A number of laboratory and radiographic studies as well as the role of endoscopy and biopsy are useful in the diagnosis and assessment of Crohn’s disease. Although no specific laboratory test exists for Crohn’s disease, acute-phase protein levels and erythrocyte sedimentation rate have evolved as measures of disease activity and severity. Endoscopic examination of the colon and rectum is often performed early in the diagnostic workup. In the presence of colorectal involvement, specific endoscopic features encountered which allow differentiation from ulcerative colitis include: aphthous ulcers, linear ulcers, cobblestoning, and asymmetric and discontinuous involvement.
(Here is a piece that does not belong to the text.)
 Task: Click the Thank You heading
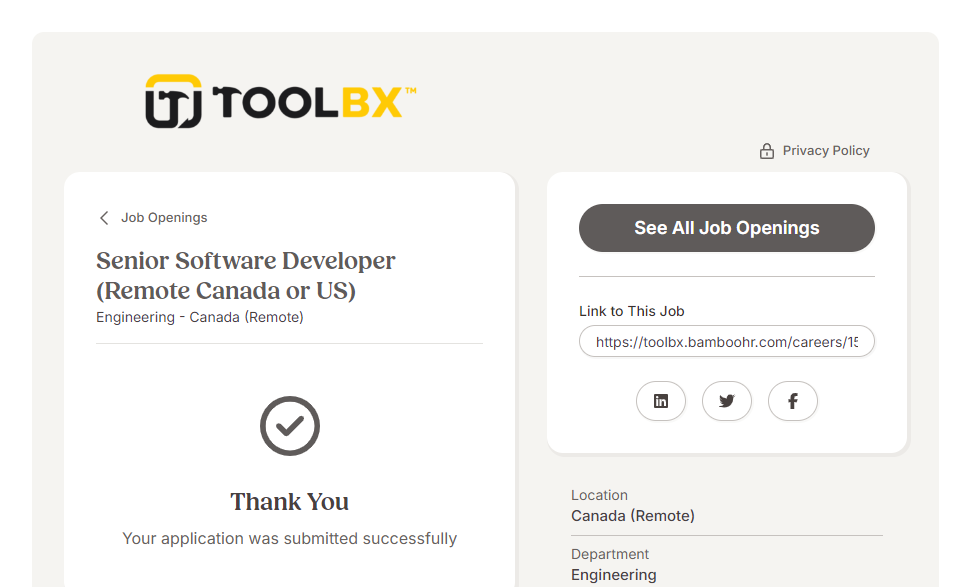(x=290, y=502)
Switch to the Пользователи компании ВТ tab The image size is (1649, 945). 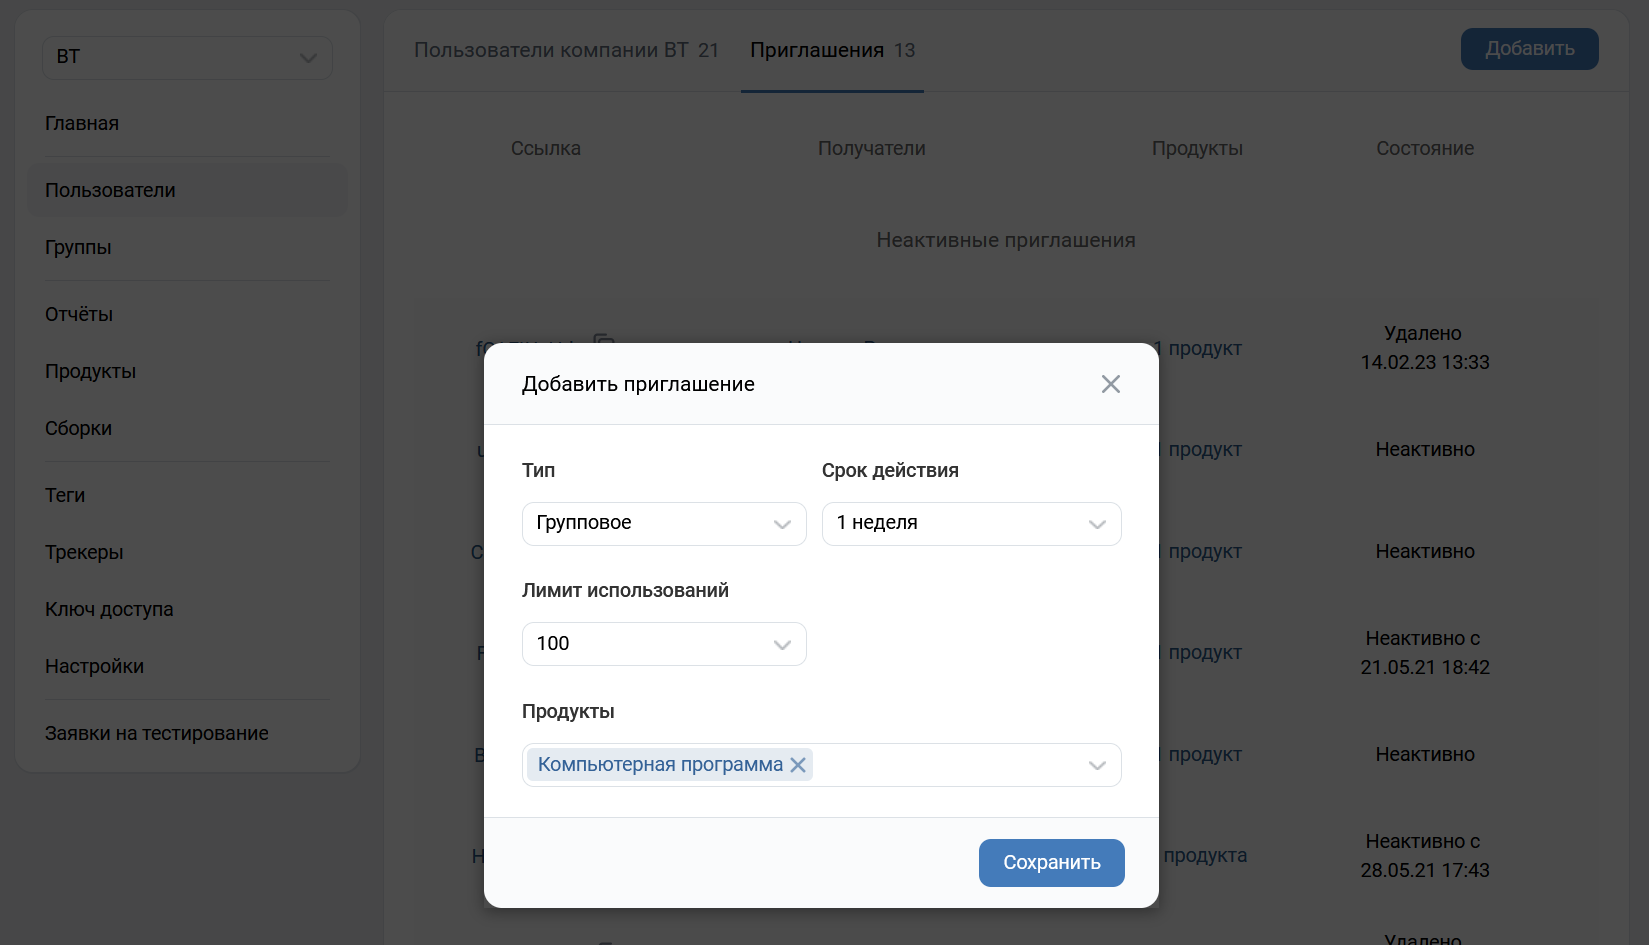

The radiologic examination is essential for differential diagnosis in delineating the extent or the severity of the disease primarily involving the small bowel. Barium contrast studies will disclose a number of specific features in patients with Crohn’s disease. A correlation, however, between the extent of the disease seen radiographically and clinical symptoms does not exist. Recurrent disease after surgical resection is often apparent radiologically before the development of clinical signs and symptoms.

The most important differential diagnosis is between Crohn’s disease and chronic ulcerative colitis, especially when the information is limited to the colon and rectum. Despite extensive clinical, radiologic, and pathologic evaluation, 5% to 10% of patients will be defined as having indeterminant colitis without clear-cut evidence of either condition.